§ **Passage provided**
— begin —
Fernando J. Pereda’s blag

August 24, 2008

Security Trivia IV

Filed under: blag — Tags: , — Fernando J. Pereda @ 2:02 pm

This one is easy and sweet. Your goal is to make this program crash and explain why that happened, good luck:

#include <stdio.h>
#include <stdlib.h>

int main(int argc, char *argv[])
	if (argc != 4) {
		fprintf(stderr, "DIAF\n");
		return EXIT_FAILURE;

	char c[3];
	unsigned i;
	for (i = 0; i < sizeof(c); i++)
		c[i] = atoi(argv[i + 1]);

	if (c[0] + c[1] + c[2] == 0) {
		fprintf(stderr, "No no\n");
		return EXIT_FAILURE;

	c[1] += c[0] + c[2];
	printf("%d\n", c[0]/c[1]);


Before spoling your own fun looking at the comments, try to do it yourself. Really, it is easy, and will make you understand C better.

— ferdy


  1. 127 127 2

    Comment by scaryreasoner — August 24, 2008 @ 2:42 pm

  2. That’s only half of it. It is quite easy to script that out, the real question here is “why?”.

    — ferdy

    Comment by Fernando J. Pereda — August 24, 2008 @ 2:45 pm

  3. Hum, obviously the problem comes from the checking the sum equal to zero. It seems that C doesn’t care for the type when checking the condition. If you use a temporary value, it works.
    But I’d like to know why.
    When the sum of all equals 256 and none of the number is greater than 127, it fails.
    When two are greater than 128 and one is negative, it fails, when only one is greater than 127 and one is negative, it works. There must be something with the sign bit…
    I’m waiting to see a more detailed answer…

    Comment by kopp — August 24, 2008 @ 4:07 pm

  4. Hum, sorry for double commenting. But sizeof(c[0] + c[1] + c[2]) is 4. I guess C doesn’t cast the operation to char.
    By typecasting in the if confition : if ( (char) (c[0] + c[1] + c[2]) == 0)
    It doesn’t fail.

    Is it expected behaviour from C ?

    Comment by kopp — August 24, 2008 @ 4:14 pm

  5. Ok last one (I should have thought all over the problem first, then posted :))
    The numbers are cast to char when read, if one is greater than 127 and loops around to -128 so when they are summed in the condition, the sum actually makes 0. (example 127 130 -1 -> 127 -126 -1 ) while when two of them are >127, they both become engatives and do not sum to zero.
— end —
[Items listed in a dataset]
— begin —
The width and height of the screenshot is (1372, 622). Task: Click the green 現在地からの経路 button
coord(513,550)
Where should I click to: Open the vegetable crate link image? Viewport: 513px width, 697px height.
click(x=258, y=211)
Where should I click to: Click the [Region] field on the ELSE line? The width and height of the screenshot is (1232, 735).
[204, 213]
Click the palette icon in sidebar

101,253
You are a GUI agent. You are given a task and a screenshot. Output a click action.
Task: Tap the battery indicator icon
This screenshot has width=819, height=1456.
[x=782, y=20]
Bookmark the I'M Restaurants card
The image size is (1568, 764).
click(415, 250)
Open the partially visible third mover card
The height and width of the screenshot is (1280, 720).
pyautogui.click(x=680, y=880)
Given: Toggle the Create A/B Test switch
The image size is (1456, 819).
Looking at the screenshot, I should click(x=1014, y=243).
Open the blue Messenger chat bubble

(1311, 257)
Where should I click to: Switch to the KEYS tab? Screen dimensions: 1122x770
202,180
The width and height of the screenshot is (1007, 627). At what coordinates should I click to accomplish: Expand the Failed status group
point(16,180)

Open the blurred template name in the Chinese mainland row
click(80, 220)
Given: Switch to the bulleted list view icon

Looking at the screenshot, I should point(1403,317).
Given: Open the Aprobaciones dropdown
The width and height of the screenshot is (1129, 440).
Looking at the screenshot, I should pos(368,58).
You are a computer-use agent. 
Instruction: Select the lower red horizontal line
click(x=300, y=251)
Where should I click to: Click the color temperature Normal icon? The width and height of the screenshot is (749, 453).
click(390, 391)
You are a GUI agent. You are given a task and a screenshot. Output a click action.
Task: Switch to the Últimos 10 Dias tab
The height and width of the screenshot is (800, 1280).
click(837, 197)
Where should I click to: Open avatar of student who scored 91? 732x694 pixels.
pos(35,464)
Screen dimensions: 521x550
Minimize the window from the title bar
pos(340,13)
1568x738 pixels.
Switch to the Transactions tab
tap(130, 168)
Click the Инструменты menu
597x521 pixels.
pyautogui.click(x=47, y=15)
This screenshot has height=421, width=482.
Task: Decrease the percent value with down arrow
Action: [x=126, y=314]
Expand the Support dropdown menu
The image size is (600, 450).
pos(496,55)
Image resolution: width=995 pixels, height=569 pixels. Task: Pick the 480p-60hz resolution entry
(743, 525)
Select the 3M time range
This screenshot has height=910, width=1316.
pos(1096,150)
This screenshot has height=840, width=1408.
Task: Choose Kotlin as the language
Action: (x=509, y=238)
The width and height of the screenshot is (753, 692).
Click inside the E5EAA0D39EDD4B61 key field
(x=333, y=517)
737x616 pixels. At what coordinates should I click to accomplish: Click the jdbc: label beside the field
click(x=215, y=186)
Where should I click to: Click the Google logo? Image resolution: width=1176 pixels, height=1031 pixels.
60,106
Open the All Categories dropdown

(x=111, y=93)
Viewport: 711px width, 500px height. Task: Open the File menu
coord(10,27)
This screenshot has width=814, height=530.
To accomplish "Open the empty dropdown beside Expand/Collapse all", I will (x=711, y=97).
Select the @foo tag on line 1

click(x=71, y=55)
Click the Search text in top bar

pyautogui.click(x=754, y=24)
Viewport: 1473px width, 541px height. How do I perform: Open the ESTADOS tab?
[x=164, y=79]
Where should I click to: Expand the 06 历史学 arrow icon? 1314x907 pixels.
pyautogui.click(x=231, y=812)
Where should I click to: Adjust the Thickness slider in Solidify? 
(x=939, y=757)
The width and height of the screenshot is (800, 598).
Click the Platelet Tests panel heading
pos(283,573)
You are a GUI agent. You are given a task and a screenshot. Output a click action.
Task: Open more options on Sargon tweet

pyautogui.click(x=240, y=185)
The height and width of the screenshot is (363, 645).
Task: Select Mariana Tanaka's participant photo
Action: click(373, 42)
— end —
§ **Actions to take**
**1)** Reproduce word for word the part of the security trivia post starting at "Comment by kopp — August 24, 2008 @ 4:07" and ending at "sum to zero.".
**2)** In the security trivia post, what message does the program write to stderr when argc is not equal to 4?

§ **Answers by task**
**1)**
Comment by kopp — August 24, 2008 @ 4:07 pm

  4. Hum, sorry for double commenting. But sizeof(c[0] + c[1] + c[2]) is 4. I guess C doesn’t cast the operation to char.
    By typecasting in the if confition : if ( (char) (c[0] + c[1] + c[2]) == 0)
    It doesn’t fail.

    Is it expected behaviour from C ?

    Comment by kopp — August 24, 2008 @ 4:14 pm

  5. Ok last one (I should have thought all over the problem first, then posted :))
    The numbers are cast to char when read, if one is greater than 127 and loops around to -128 so when they are summed in the condition, the sum actually makes 0. (example 127 130 -1 -> 127 -126 -1 ) while when two of them are >127, they both become engatives and do not sum to zero.

**2)** DIAF